Jennings v City of Glens Falls Indus. Dev. Agency
2004 NYSlipOp 06164
July 22, 2004
Appellate Division, Third Department
As corrected through Wednesday, September 22, 2004


Roger L. Jennings, Appellant, v City of Glens Falls Industrial Development Agency, Respondent.

[*1]

Rose, J. Appeal from an order of the Supreme Court (Krogmann, J.), entered January 14, 2004 in Warren County, which, inter alia, denied plaintiff's motion to compel defendant to accept payment of certain funds.

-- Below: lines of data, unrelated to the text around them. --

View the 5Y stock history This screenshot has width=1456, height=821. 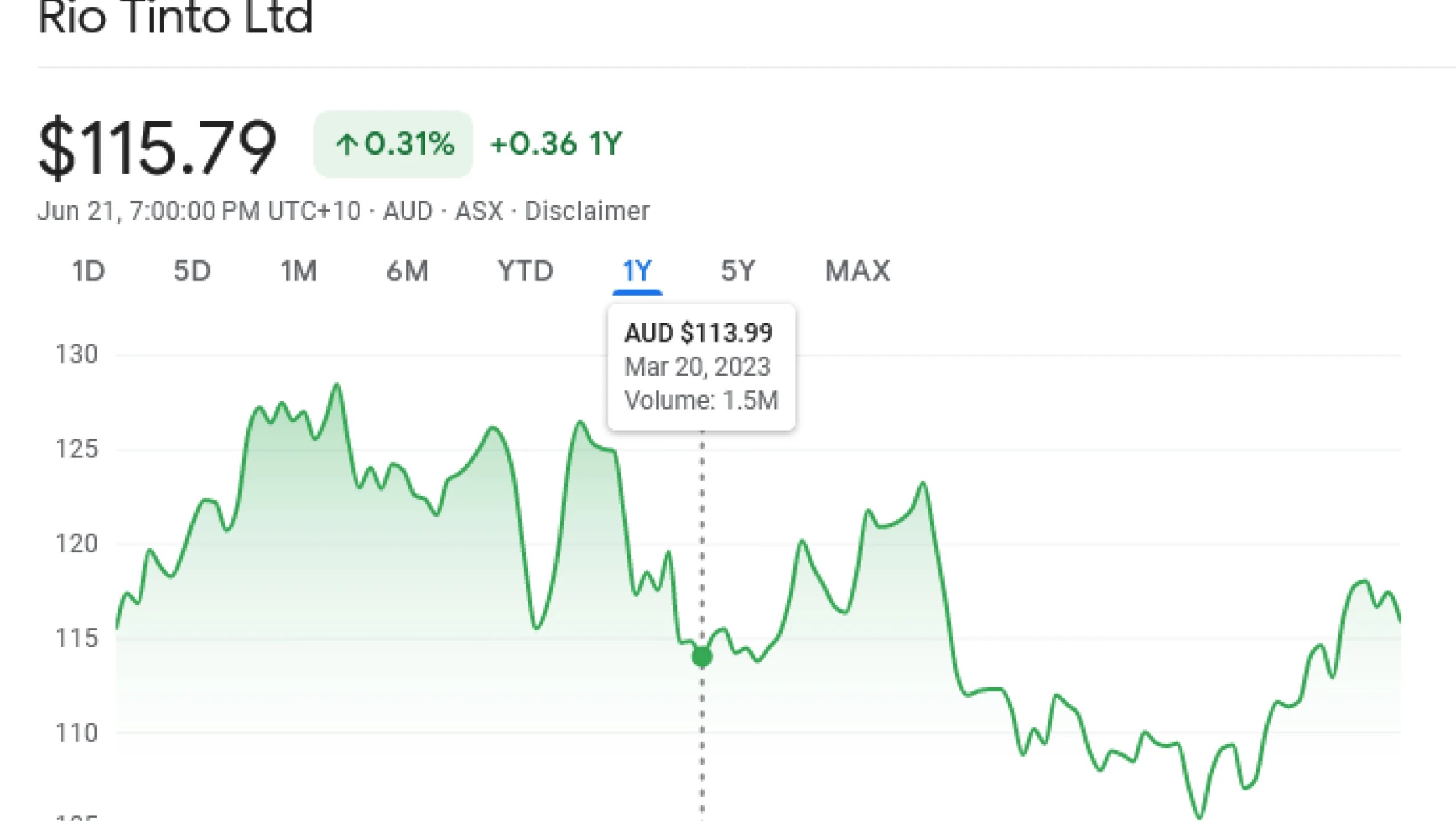tap(738, 271)
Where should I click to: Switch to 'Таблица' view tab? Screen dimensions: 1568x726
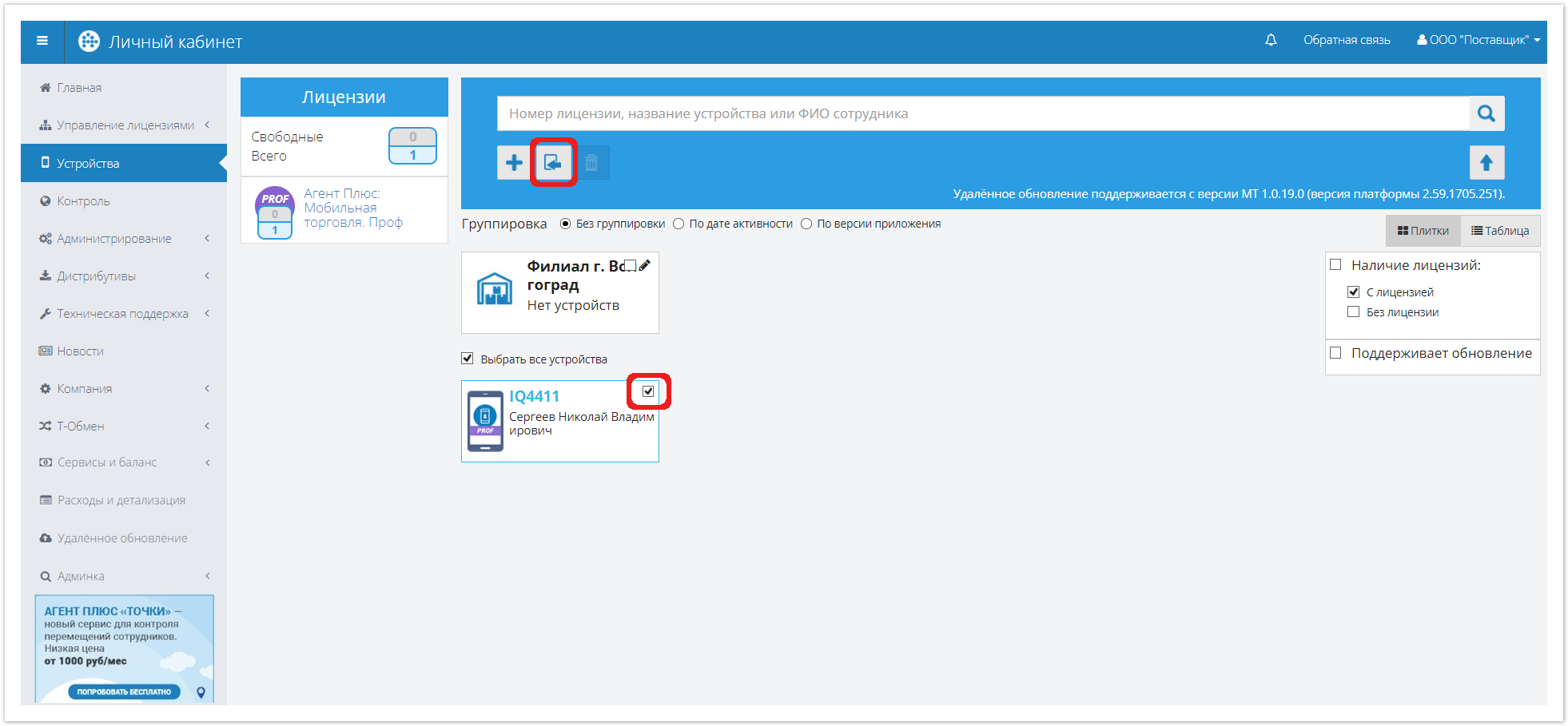(1500, 231)
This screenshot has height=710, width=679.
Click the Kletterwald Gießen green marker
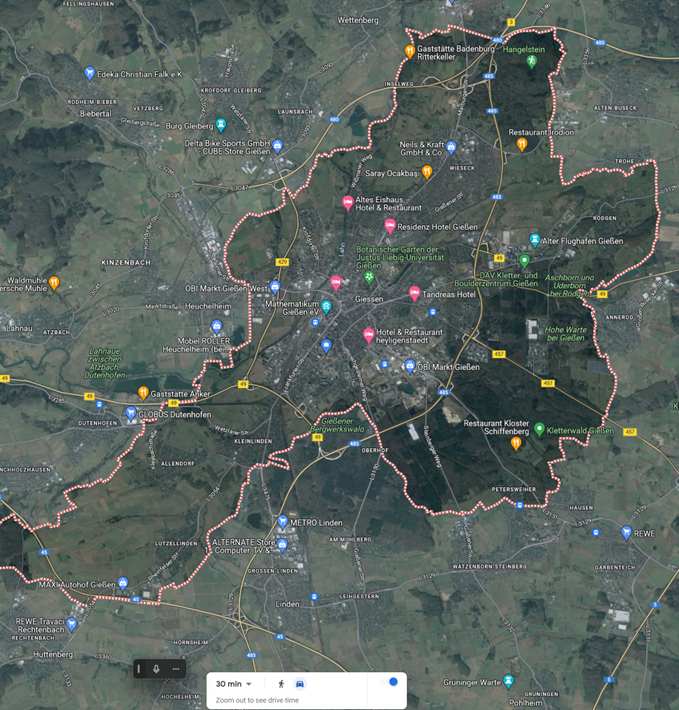coord(540,429)
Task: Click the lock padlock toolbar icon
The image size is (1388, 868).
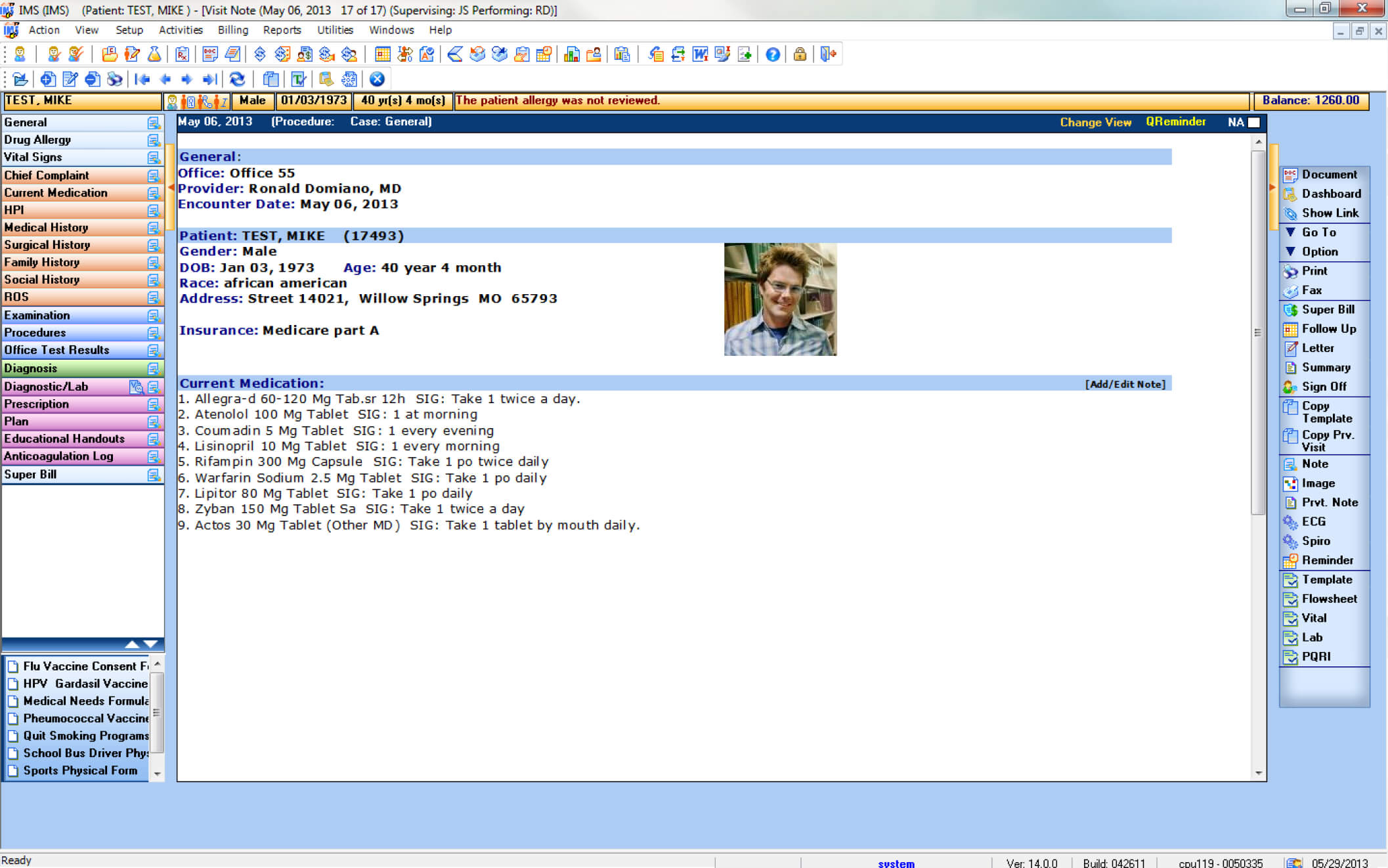Action: point(799,54)
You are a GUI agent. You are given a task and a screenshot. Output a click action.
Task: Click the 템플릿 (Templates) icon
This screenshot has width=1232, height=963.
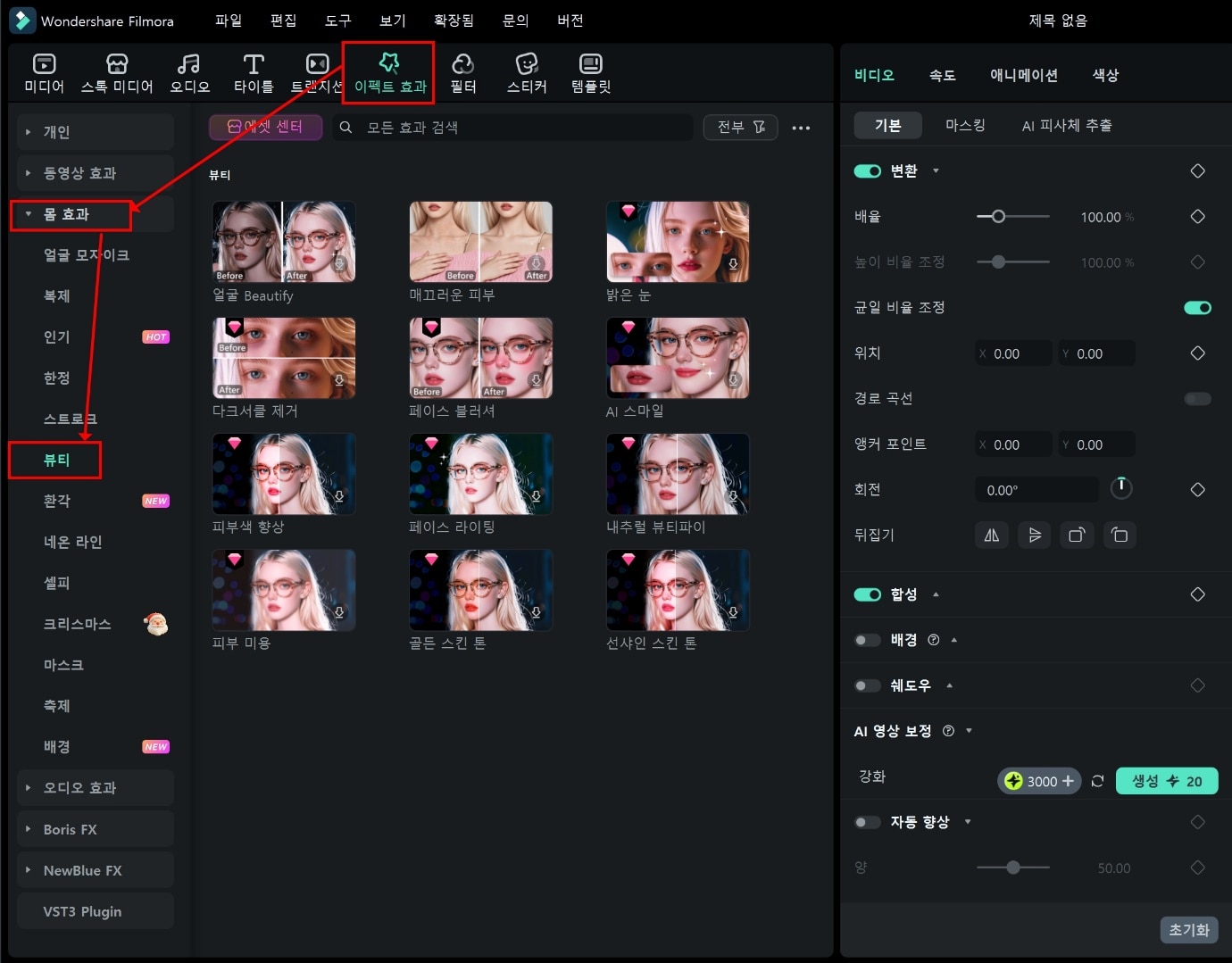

The facts underlying this action may be found in our prior decision (305 AD2d 962 [2003], lv denied 100 NY2d 511 [2003]), wherein this Court affirmed the granting of summary judgment to defendant and an order requiring plaintiff to vacate certain premises unless he paid a specified amount to defendant. When defendant later had him removed from the property because he had not yet paid it, plaintiff moved for an order compelling defendant to accept his payment and reconvey title. Rejecting plaintiff's claims that he tendered full payment during a stay pending appeal which extended his time to pay, Supreme Court denied plaintiff's motion. Plaintiff now appeals.

While defendant agreed to, and did, forebear enforcement of the earlier order during plaintiff's prior appeal, we find no support in the record for his argument that a stay arose pursuant to CPLR 5519 (a) (6). It is clear that no Supreme Court Justice approved an undertaking or issued an order staying enforcement. Plaintiff also does not allege that he posted an appeal bond or deny that the funds he now describes as an undertaking were deposited in a bank account controlled by his own corporation. Also unsupported are plaintiff's allegations that the earlier order afforded him 15 days to make payment and he timely tendered payment in full.[*2]

Nor do we find merit in plaintiff's claim of an equitable mortgage on the property. This contention is contrary to plaintiff's argument on his prior appeal and, in any event, res judicata precludes the litigation of this issue now because it could have been raised in previously concluded litigation (see Hydro Invs. v Trafalgar Power, 6 AD3d 882, 884 [2004]). Finally, in the exercise of discretion, we deny defendant's request for sanctions for a frivolous appeal.

Mercure, J.P., Peters, Mugglin and Lahtinen, JJ., concur. Ordered that the order is affirmed, with costs.